In the early morning of January 4, I had consistent hourly contractions from 4am til 7am. I decided I had better have myself checked just to be sure we, Boydee, myself, Bric and Yaya, were ok to fly back to Manila the day after. We've been in Cebu since December 30 to spend New Year with my side of the family. Mommy Nonie called Dr. Milagros Chan, a family friend and a veteran OB-Gyne, and she readily said she'd see me at 9am that day.

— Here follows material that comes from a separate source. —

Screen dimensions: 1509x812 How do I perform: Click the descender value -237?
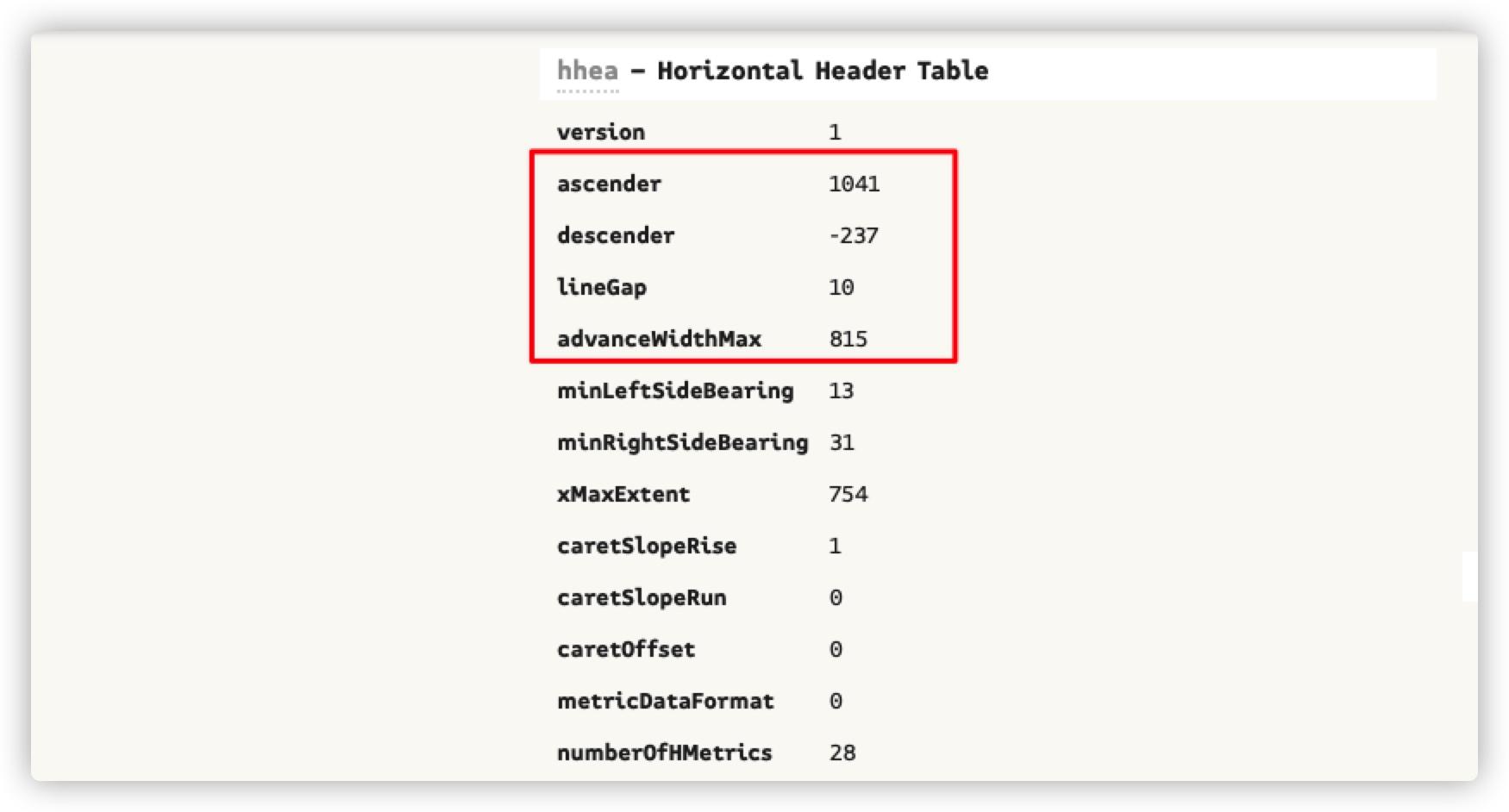click(854, 235)
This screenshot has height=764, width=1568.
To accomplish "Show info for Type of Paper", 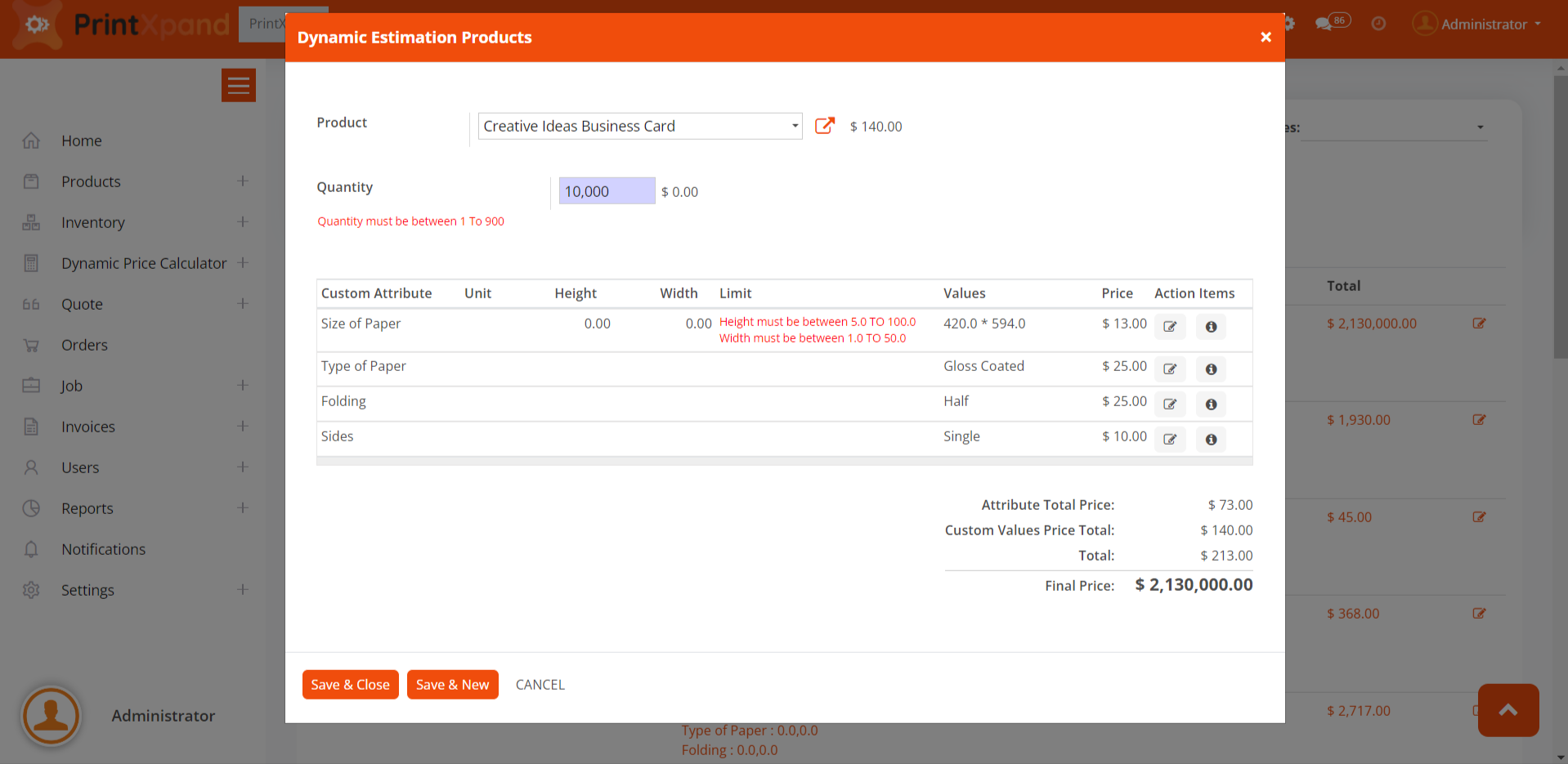I will (x=1211, y=369).
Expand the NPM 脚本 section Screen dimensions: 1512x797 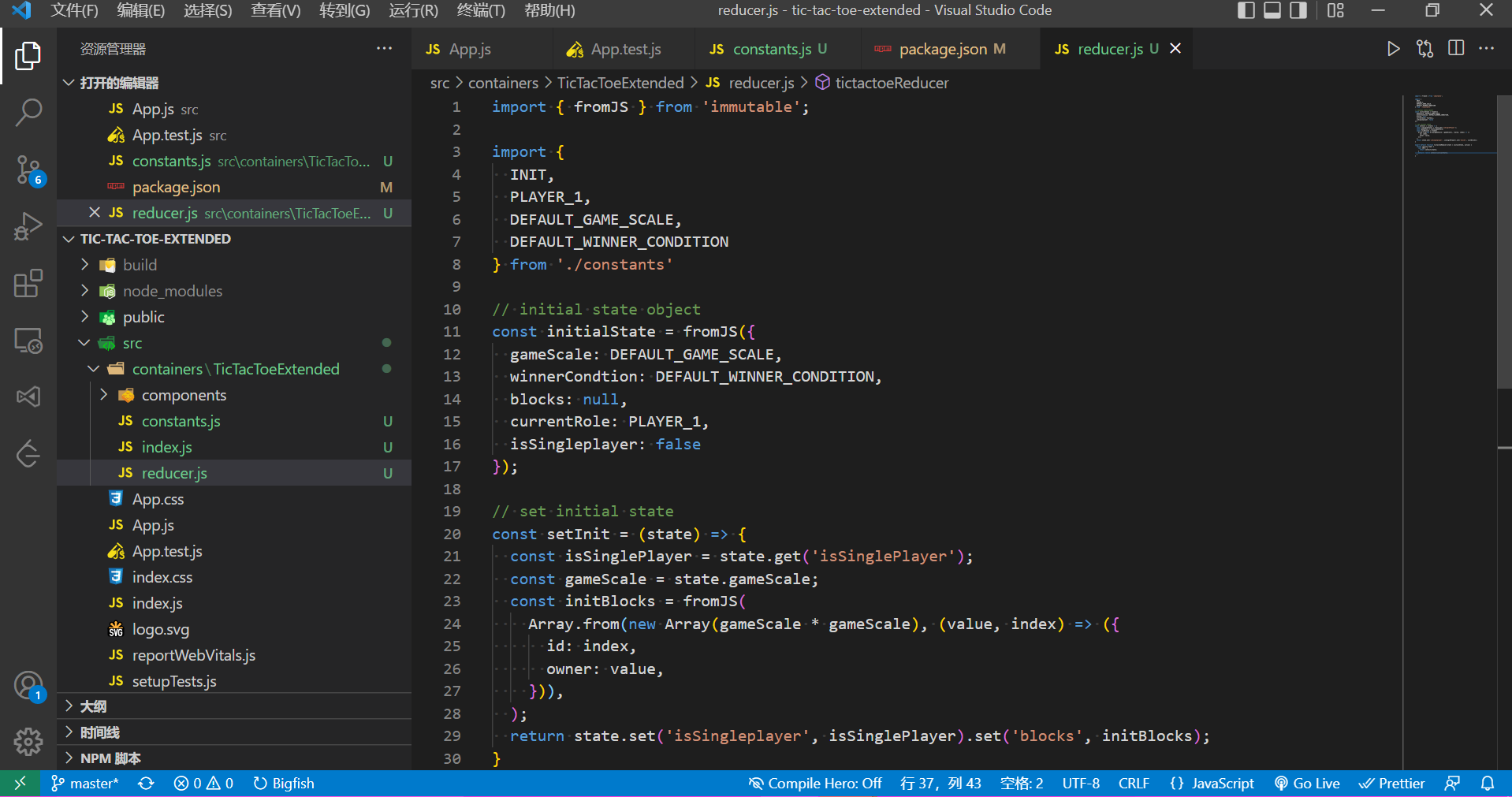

Mom, Boydee and I went to see her in her clinic. After a brief overview of my condition and looking at my records, she checked me and asked me to have myself admitted to our preferred hospital. I was apparently already in labor and was already 6-7 cm dilated. We rushed to Chong Hua Hospital, got myself admitted then I was sent straight away to the Labor Room. At about 11am, I was being wheeled to the Delivery Room getting ready for delivery. Even if River was breech, I was relieved that Dr. Chan decided to do a normal/vaginal delivery for me. I was also quite relieved that I would be delivering my baby in Cebu where everything is just easier since everybody knew everybody here. It was easier to request that Boydee be in the DR with me so we can baptize River when she came out.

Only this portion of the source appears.